Bei den Tests geht es in erster Linie um die Balance zwischen sicherem Auftreten und natürlicher Ausstrahlung. Gelassenheit ist deshalb der zentrale Rat aller Profis, genauso wie alle Zeitangaben unbedingt einzuhalten. Losgeht es meist mit einer Selbstpräsentation. Darin soll sich der Kandidat kurz und prägnant vorstellen. Sind Sie Bewerber auf einen konkreten Job, müssen Sie zudem Bezug auf die ausgeschriebene Stelle und das Unternehmen nehmen. Anschließend gilt es, seine persönlichen Stärken und Erfolge im Vortrag prominent zu platzieren – als Einstieg oder als Höhepunkt zum Schluss, beides wirkt. Rückfragen der Prüfer zu Schwächen sind Usus – also vorbereiten! Überlegen Sie, welche Aufgaben Ihnen schwerfallen: Was tun Sie, um diese Schwächen in den Griff zu bekommen? Wer solche Fragen souverän beantwortet, sammelt Pluspunkte.
Ebenso werden Umgangsformen und Körpersprache bewertet: Steht der Kandidat selbstbewusst da? Sucht er den Blickkontakt zu Teilnehmern und Beobachtern? Oder zeigt er nervöse Ticks, wie Fingerklopfen oder Spielen mit Stiften?

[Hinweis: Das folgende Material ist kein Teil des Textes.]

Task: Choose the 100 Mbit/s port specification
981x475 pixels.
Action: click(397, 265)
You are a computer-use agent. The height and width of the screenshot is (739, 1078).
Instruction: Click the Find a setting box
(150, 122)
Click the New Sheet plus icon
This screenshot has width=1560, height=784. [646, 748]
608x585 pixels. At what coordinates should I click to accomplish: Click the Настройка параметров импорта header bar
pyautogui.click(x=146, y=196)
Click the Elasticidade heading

An die Präsentation schließt meist eine Gruppendiskussion an. Die Themen stammen oft aus dem aktuellen Wirtschaftsgeschehen. Fachwissen wird selten erwartet, dafür umso mehr Teamgeist. Auf keinen Fall sollte jemand den eigenen Standpunkt durchpauken, sondern ein gleichberechtigtes Gespräch führen. Wer sich zu stark in Szene setzt, kassiert genauso Minuspunkte wie Kandidaten, die sich hinter verschränkten Armen zurückziehen oder andere verbal attackieren. Besonders gerne sehen es die Beobachter, wenn sich ein Kandidat die Namen der Mitbewerber merkt und sie damit anspricht. So findet er schneller Verbündete und zeigt Integrationskraft.

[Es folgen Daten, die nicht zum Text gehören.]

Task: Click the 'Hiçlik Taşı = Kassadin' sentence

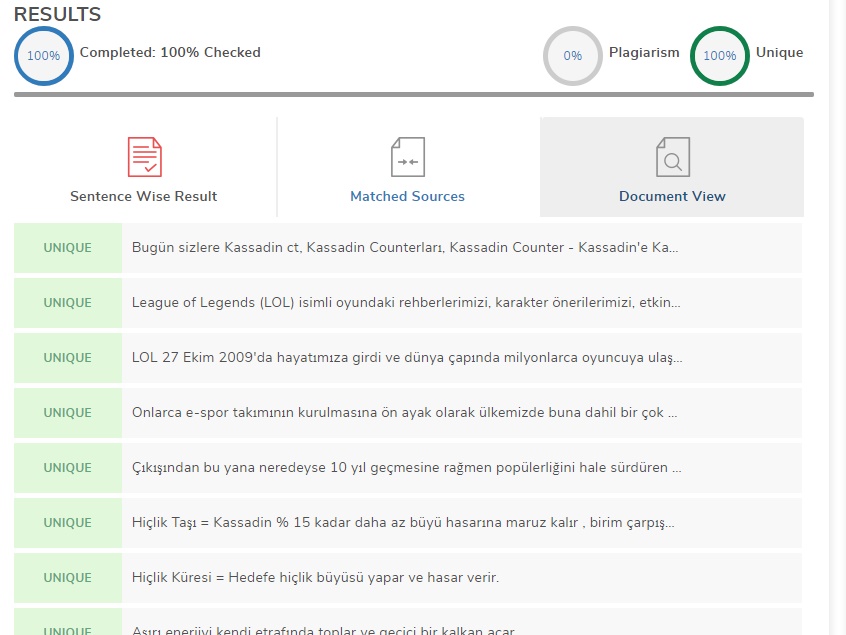Action: [x=403, y=523]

Den Abschluss bildet immer ein ausführliches Gespräch mit den Beobachtern. Darin spiegeln sie ihre Eindrücke und fragen nach der Selbsteinschätzung. Das ist die Chance, missglückte Übungen gerade zu rücken und gute Ergebnisse zu unterstreichen. Understatement ist dabei Trumpf – keiner will Eigenlob, aber auch nicht übertriebene Selbstkritik hören. Es ist sowieso besser kritische Anmerkungen bereits während des AC umzusetzen. Das beweist Lernfähigkeit.
Aber beschweren Sie sich nie über die hirnrissigen Übungen! Spielverderber bekommen keine zweite Chance.